## What to produce
Among the entries, find the lines with the string "Given" and report them.

## Supplied data

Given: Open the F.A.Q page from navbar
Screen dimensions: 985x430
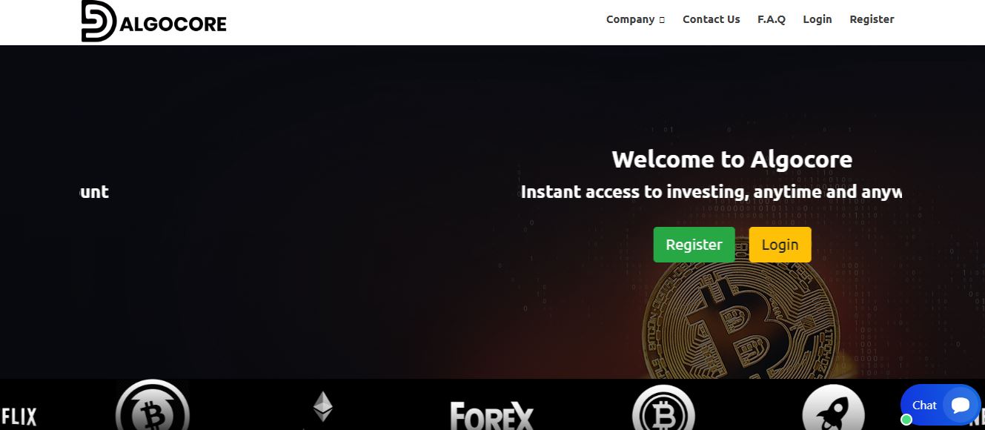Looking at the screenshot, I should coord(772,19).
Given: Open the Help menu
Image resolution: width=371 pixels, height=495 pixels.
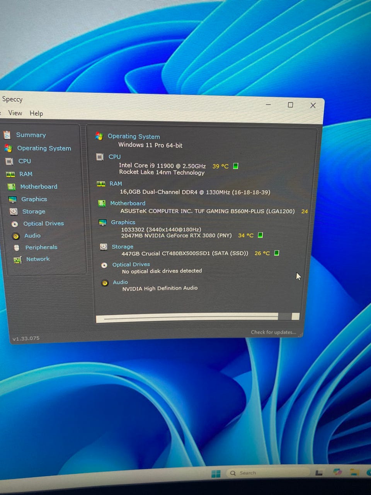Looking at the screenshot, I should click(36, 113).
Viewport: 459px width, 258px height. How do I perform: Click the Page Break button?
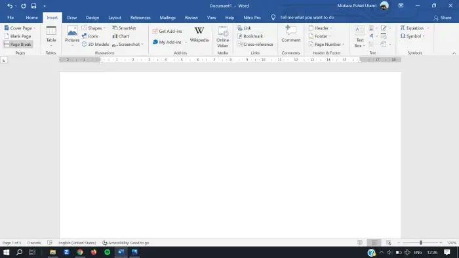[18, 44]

...

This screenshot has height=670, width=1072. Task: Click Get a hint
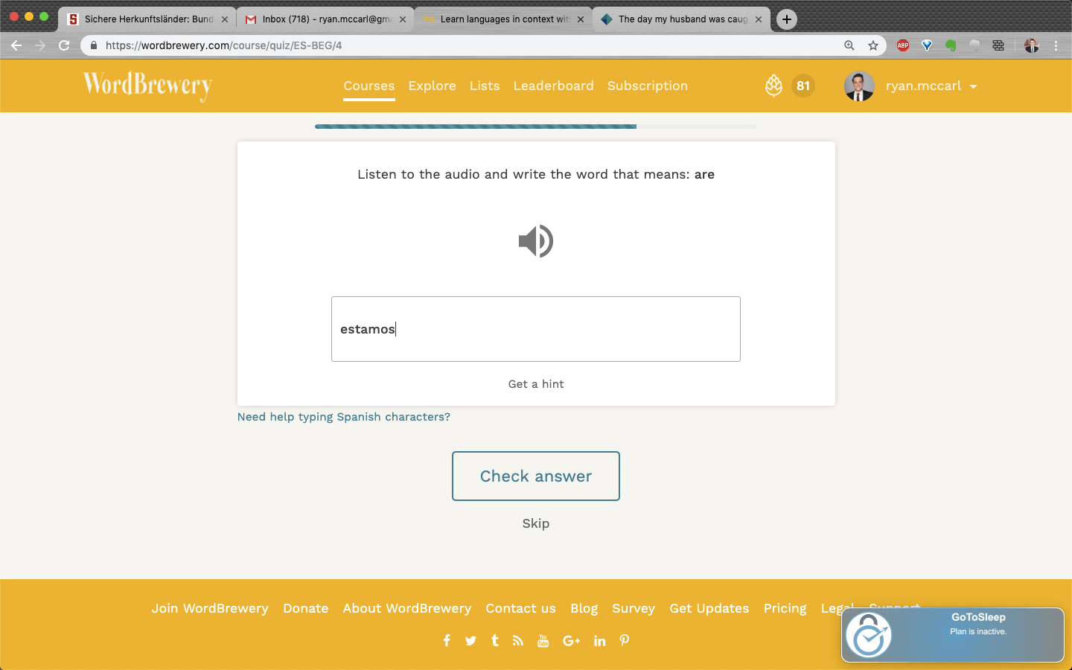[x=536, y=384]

## Response below
Given: Open the F.A.Q page from navbar
Given: Open the Help menu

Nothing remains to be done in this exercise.